Vor allem das nach dem Ende des davidischen Königtums entstandene Machtvakuum in Judäa trug zu einem raschen Anstieg von Macht und Einfluss der Jerusalemer Priesterschaft bei. Als einzige auch in der Krisenzeit des babylonischen Exils noch organisierte und verfasste gesellschaftliche Gruppe trat sie gegenüber dem eigenen Volk und gegenüber den persischen Behörden zunehmend als Repräsentantin der Allgemeinheit auf. Man kann annehmen, dass die meisten dieser Priesterfamilien aus Babylonien kamen. Ihre Ansiedlung in Judäa wurde von den Persern, die so eine lokale Führungsschicht in der fernen Provinz zu installieren beabsichtigten, tatkräftig unterstützt. Es ist zu beachten, dass die aus dem Exil im babylonischen Kernland zurückgekehrten politischen und religiösen Funk­tionsträger hierdurch auch eine besondere ideelle Position in der judäischen Bevölkerung erlangten. Sie stellten nun wieder das Kultpersonal des Tempels unter der Führung der hohenpriesterlichen Dynastie mit eigenen, durch die bauliche Strukturierung des Tempelraums auch architektonisch gekennzeichneten Monopolbereichen. Ihre besondere Position ermöglichte es den Pries­tern bald, als die einzigen legitimen Hüter des religiösen und nationalen Erbes aufzutreten. Ungeachtet der Tatsache, dass die Bevölkerung Judäas und Jerusalems nun keine territoriale und staatliche Einheit mehr besaß, wuchs ihr Einfluss auf die bei der Wegführung im Land verbliebenen Judäer, die mittlerweile zugewanderten, ehemaligen Nordreichbewohner im Land und die jüdischen Gemeinden in der gesamten Diaspora.
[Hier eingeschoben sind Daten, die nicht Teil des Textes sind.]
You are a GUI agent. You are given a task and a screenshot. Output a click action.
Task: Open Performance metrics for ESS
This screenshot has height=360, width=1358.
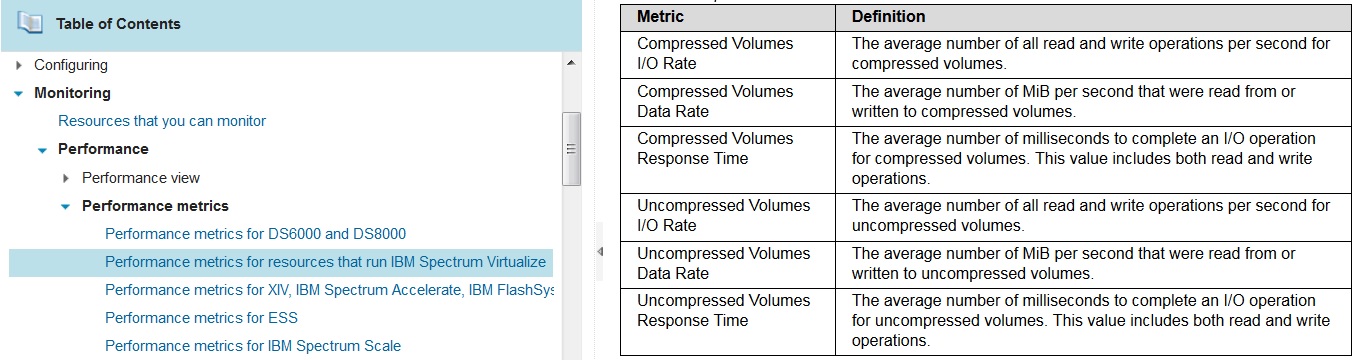tap(201, 318)
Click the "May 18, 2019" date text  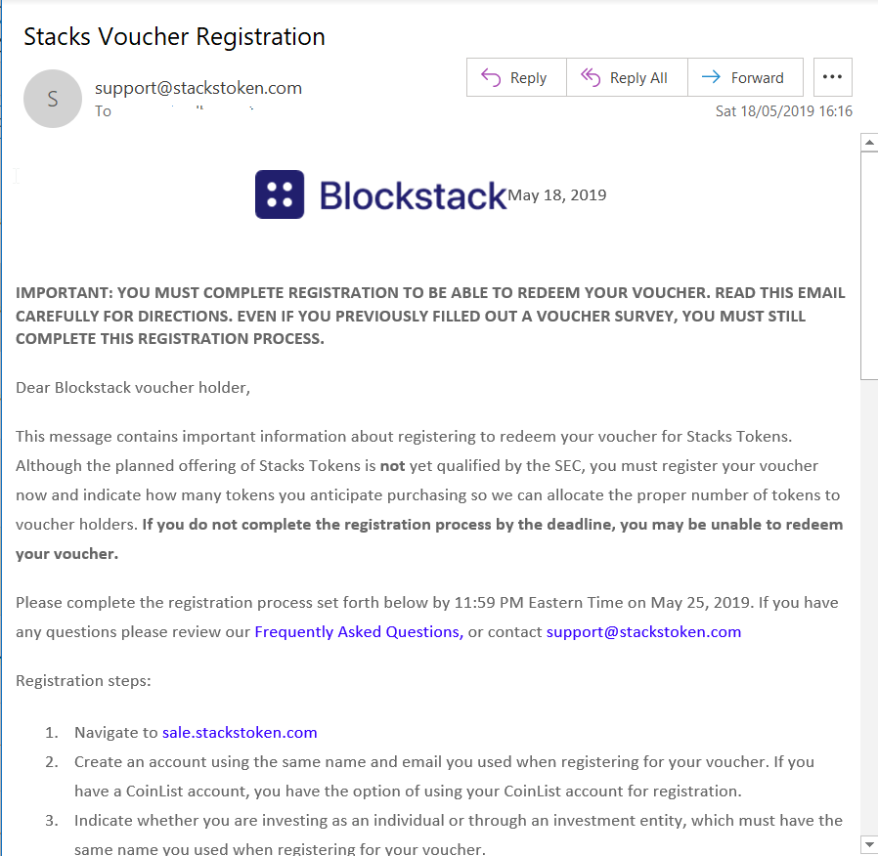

Unter dem Statthalter Nehemia (ca. 445433 v. Chr.) wurde Jerusalem die ummauerte und wieder von ca. 1200 bis 1500 Menschen besiedelte Hauptstadt der kleinen und armen, jedoch aufgrund des Verlaufs der wichtigen Fernhandelsstraßen wirtschaftlich äußerst wichtigen Provinz Jehud im Südwesten des Perserreiches zwischen Mittelmeer und Antilibanon. Dem Jerusalemer Tempel kam wieder eine hohe Bedeutung als religiöser und nationaler Orientierungspunkt für die jüdischen Bewohner der Provinz zu. Der fortgesetzte Opferkult (vgl. Kap. 1, Exkurs: Tempel und Tempelopfer) und die gemeinschaftlichen Feste im Tempel befriedigten das Bedürfnis vieler dieser Menschen nach Absicherung vor der drohenden Gefahr einer möglichen Wiederholung der erlebten nationalen Katastrophe. Schon allein aus diesem Grund finanzierte auch die jüdische Bevölkerung durch ihre Abgaben in Form von Geld und Naturalien den laufenden Kultbetrieb, notwendige Baumaßnahmen und auch den Unterhalt der Priester und Tempelbeamten.
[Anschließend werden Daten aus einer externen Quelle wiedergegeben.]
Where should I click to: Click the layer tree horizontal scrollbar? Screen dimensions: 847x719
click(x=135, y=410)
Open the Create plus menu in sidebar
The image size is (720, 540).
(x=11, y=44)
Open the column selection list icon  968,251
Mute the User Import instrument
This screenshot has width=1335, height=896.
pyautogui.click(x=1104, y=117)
Bereits im 5. Jahrhundert v. Chr. hatte sich auf dem Gebiet des ehemaligen Nordreichs Israel die samaritanische Religionsgemeinschaft als eine jüdische priesterliche Sondergruppe gebildet. Als strikte Jahweverehrer, die wohl nur das Kultmonopol Jerusalems ablehnten, errichteten die dissidenten Priester zur Zeit Alexanders des Großen (356323 v. Chr.) auf dem Berg Garizim ein separates Kultzentrum mit eigenem Opferbetrieb gemäß den Bestimmungen der Tora. Der bei Sichem (dem heutigen Nablus) gelegene Garizim gilt den Samaritanern, von denen es gegenwärtig nur noch wenige Hundert gibt, bis heute als kultischer Mittelpunkt.
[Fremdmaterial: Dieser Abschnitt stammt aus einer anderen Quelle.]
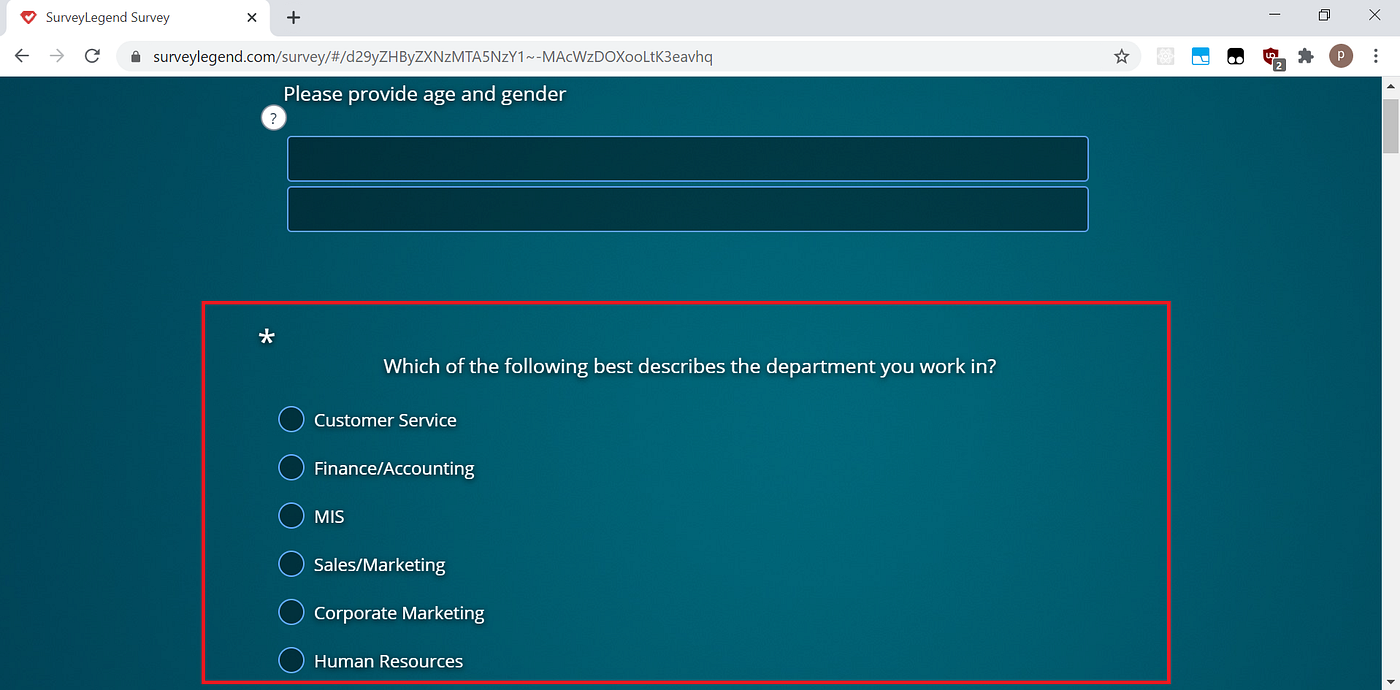This screenshot has width=1400, height=690.
Task: Open a new browser tab
Action: pos(293,17)
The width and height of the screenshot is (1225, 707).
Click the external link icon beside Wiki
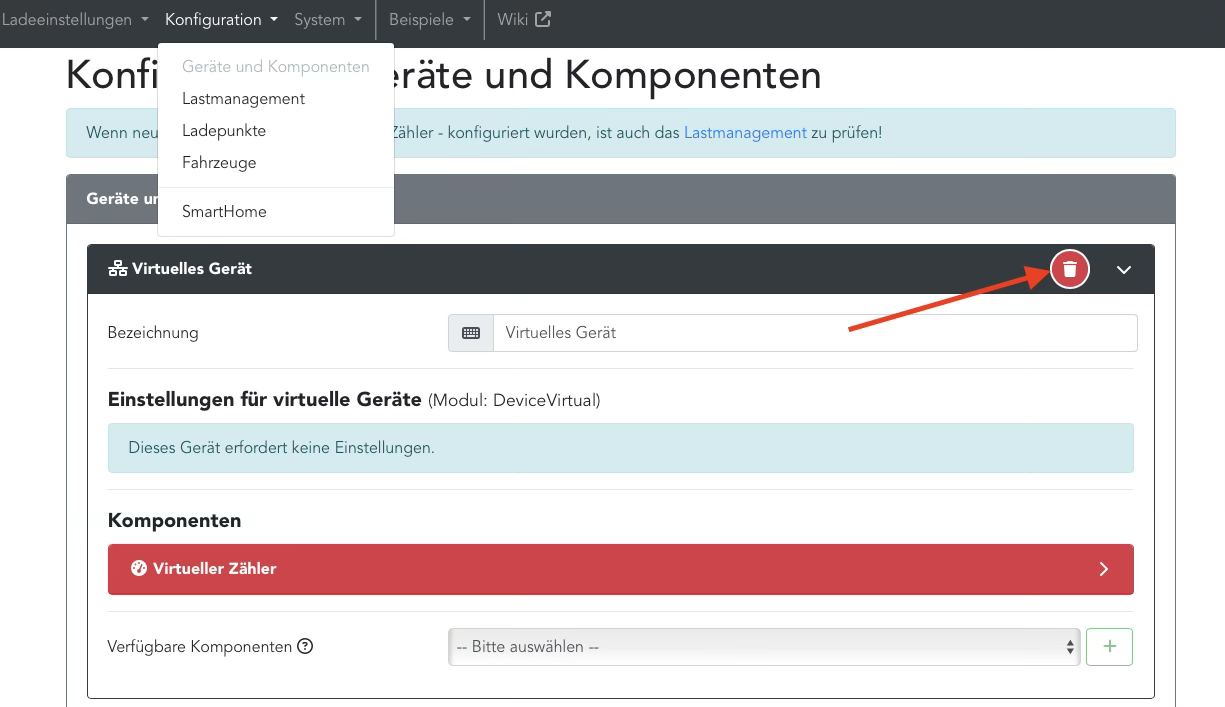[x=542, y=19]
Durch die Zerstörung Sichems und des Tempels auf dem Garizim im Jahre 129 v. Chr. waren die Samaritaner genötigt, die Legitimation der eigenen Religionsgemeinschaft neu zu begründen und zu legitimieren. Es kam zur Fixierung einer besonderen samaritanischen Verständnistradition der Tora mit einer eigenständigen Schrifttradition. Im jüdischen Krieg (vgl. Kap. 1, Exkurs: Qumran) nahezu ausgerottet, kämpfte die kleine samaritanische Religionsgemeinschaft in den folgenden Jahrhunderten ums Überleben. Der Kultbetrieb auf dem Garizim kam jedoch bis heute nie gänzlich zum Erliegen.

Der Jerusalemer Tempel selbst übernahm neben seinen religiösen Aufgaben immer mehr politische und – z. B. als Bank – eine Reihe wirtschaftlicher Funktionen. Ebenso mündete die politische, gesellschaftliche und religiöse Entwicklung innerhalb des Judentums in einen immensen Machtzuwachs der priesterlichen Aristokratie. Die Bedeutungsfunktionen des Jerusalemer Heiligtums als eines kosmischen und gesellschaftlichen Zentrums verschmolzen zu einer Einheit. Für die priesterliche Oberschicht stellte der Tempel nun quasi die eigene Existenzgrundlage dar. Jedoch standen die Pläne und Interessen dieser Priester zunehmend im Widerspruch zu denen der bäuerlichen Bevölkerungsmehrheit.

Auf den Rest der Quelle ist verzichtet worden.